[Illustration: AZTEC SACRIFICIAL STONE
Now in the National Museum in the City of Mexico.]
AZTEC CULTURE
The Aztecs appear to have borrowed much of their art, science, and knowledge of writing from their Maya neighbors. They built houses and temples of stone or sundried brick, constructed aqueducts, roads, and bridges, excelled in the dyeing, weaving, and spinning of cotton, and made most beautiful ornaments of silver and gold. They worshiped many gods, to which the priests offered prisoners of war as human sacrifices. In spite of these bloody rites, the Aztecs were a kind-hearted, honest people, respectful of the rights of property, brave in battle, and obedient to their native rulers. Aztec culture in some ways was scarcely inferior to that of the ancient Egyptians.
THE INCAS
The lofty table-lands of the Andes were also the seat of an advanced Indian culture. At the time of the Spanish conquest the greater part of what is now Ecuador, Peru, Bolivia, and northern Chile had come under the sway of the Incas, the "people of the sun". The Inca power centered in the Peruvian city of Cuzco and on the shores of Lake Titicaca, which lies twelve thousand feet above sea-level. In this region of magnificent scenery the traveler views with astonishment the ruins of vast edifices, apparently never completed, which were raised either by the Incas or the Indians whom they conquered and displaced. Though the culture of the Incas resembled in many ways that of the Aztecs, the two peoples probably never had any intercourse and hence remained totally unaware of each other's existence.
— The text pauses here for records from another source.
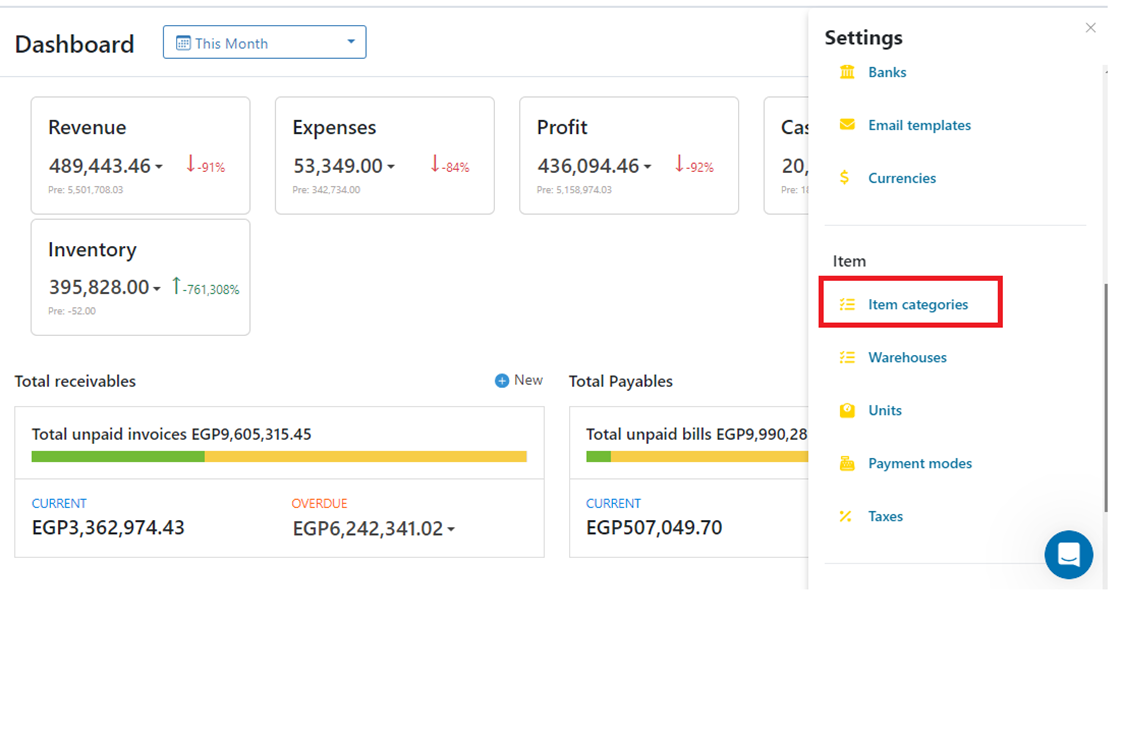Expand the Expenses amount dropdown arrow
This screenshot has width=1125, height=731.
[x=391, y=168]
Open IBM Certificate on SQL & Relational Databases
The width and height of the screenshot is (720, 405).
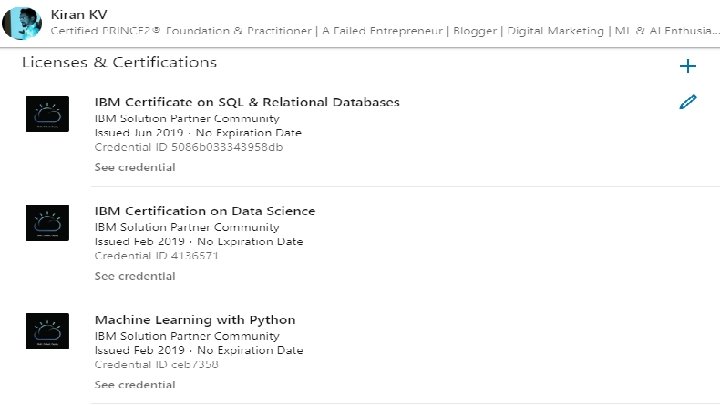247,102
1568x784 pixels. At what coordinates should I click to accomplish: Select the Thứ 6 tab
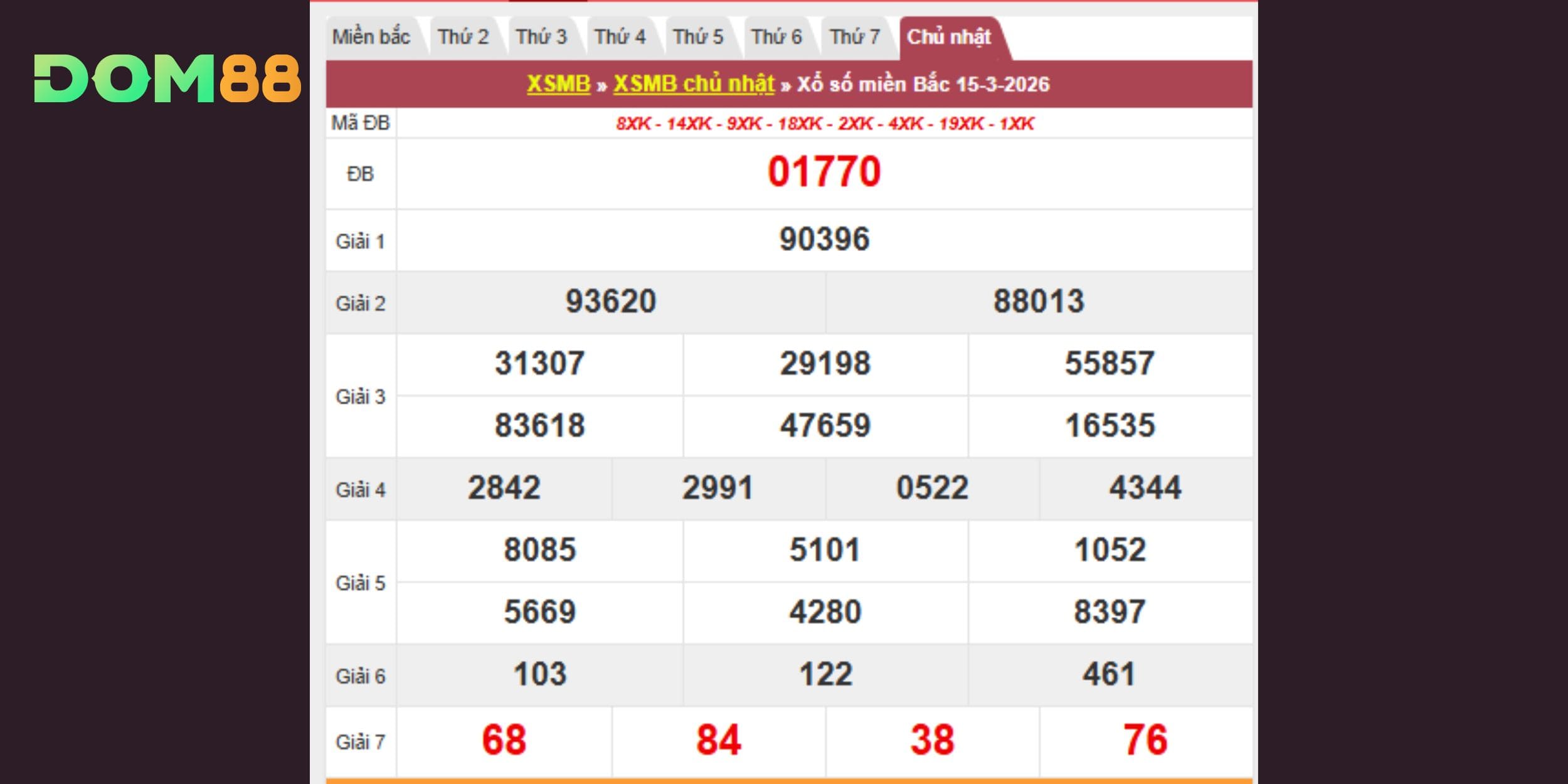[x=776, y=37]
[Illustration: Map, WEST INDIES]
224. SPANISH EXPLORATIONS AND CONQUESTS IN AMERICA
OBJECTS OF THE SPANIARDS
The discoverers of the New World were naturally the pioneers in its exploration. The first object of the Spaniards had been trade with the Indies, and for a number of years, until Magellan's voyage, they sought vainly for a passage through the mainland to the Spice Islands. When, however, the Spaniards learned that America was rich in deposits of gold and silver, these metals formed the principal objects of their expeditions.